Die Gründe, aus denen die RektorInnen für die Verfahren sind, sind uneinheitlich und daher sind sie auch für unterschiedliche Verfahren. Diejenigen unter ihnen, die sich ernsthaft überlegen, Auswahlgespräche durchzuführen, sollten wissen, dass aussagekräftige Gespräche nicht unter 90 Minuten dauern und von geschulten Leuten durchgeführt werden sollten. Zumindest wusste dies ein Eignungspsychologe auf der erwähnten GRÜNEN-Anhörung zu berichten. Allerdings wusste er auch zu berichten, dass Auswahlgespräche insofern immer sinnvoll sind, als sie die Bindung der Auswählenden an die Ausgewählten verbessern bzw. überhaupt erst stiften (vielleicht rührt daher die derzeitige Begeisterung für Stiftungshochschulen. d.Red.).

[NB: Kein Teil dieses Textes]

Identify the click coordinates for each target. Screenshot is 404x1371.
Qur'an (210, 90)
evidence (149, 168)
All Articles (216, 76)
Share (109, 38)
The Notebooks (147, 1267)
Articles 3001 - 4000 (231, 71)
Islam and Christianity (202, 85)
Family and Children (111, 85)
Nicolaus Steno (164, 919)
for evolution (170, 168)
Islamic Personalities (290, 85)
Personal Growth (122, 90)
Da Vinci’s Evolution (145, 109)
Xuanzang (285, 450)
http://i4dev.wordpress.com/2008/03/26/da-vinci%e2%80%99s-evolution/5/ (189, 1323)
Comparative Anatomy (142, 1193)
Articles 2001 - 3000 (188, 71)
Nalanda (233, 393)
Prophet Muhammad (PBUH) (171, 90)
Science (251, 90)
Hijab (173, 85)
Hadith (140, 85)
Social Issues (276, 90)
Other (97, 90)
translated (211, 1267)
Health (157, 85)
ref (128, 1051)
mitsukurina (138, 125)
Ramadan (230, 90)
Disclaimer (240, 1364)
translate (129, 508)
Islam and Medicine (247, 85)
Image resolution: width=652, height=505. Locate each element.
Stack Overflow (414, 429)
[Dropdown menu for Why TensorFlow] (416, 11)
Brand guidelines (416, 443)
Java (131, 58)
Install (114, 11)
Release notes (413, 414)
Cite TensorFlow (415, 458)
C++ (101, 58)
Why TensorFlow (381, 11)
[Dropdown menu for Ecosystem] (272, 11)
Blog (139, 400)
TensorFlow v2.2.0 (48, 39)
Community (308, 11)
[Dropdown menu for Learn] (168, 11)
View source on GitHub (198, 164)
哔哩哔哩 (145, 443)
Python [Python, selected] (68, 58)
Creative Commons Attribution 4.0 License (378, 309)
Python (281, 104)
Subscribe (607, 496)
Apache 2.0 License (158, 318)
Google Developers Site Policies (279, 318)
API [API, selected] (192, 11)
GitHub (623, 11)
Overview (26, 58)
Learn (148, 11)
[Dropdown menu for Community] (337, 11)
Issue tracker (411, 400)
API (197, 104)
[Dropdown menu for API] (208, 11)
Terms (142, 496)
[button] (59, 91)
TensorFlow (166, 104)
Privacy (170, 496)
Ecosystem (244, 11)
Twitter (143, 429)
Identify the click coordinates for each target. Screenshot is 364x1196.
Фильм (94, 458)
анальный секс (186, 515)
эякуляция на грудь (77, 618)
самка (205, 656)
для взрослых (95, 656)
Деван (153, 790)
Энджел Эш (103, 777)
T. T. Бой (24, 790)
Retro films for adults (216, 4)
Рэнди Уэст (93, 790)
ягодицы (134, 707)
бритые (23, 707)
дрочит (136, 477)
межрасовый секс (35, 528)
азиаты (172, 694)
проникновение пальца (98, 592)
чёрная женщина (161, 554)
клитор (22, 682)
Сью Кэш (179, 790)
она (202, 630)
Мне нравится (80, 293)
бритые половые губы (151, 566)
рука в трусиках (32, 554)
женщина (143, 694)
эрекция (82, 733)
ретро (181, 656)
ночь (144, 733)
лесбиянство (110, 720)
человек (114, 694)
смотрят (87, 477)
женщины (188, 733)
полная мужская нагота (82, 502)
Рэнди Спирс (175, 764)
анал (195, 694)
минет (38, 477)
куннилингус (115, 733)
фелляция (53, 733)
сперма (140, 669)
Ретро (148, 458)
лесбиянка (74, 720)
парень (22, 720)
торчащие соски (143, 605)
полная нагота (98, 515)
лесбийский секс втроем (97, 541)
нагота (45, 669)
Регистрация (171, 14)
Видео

Sprich: Wer glaubt, das richtige Fach studieren zu wollen und bereit ist, sich für das Gespräch vorher ein wenig fit zu machen, kann fast sicher sein, dass sich der Einsatz lohnt. Und beide Seiten haben dann im Laufe des Studiums ein geringes Interesse daran, ihre vorgebliche Auswahlkompetenz bzw. Eignungsmotivation in Frage zu stellen. Psychologisch spielt die Eignung dann keine so große Rolle mehr im Studium. Auf die Prüfungen bereitet man sich auch irgendwie vor. Fast wie bisher eben...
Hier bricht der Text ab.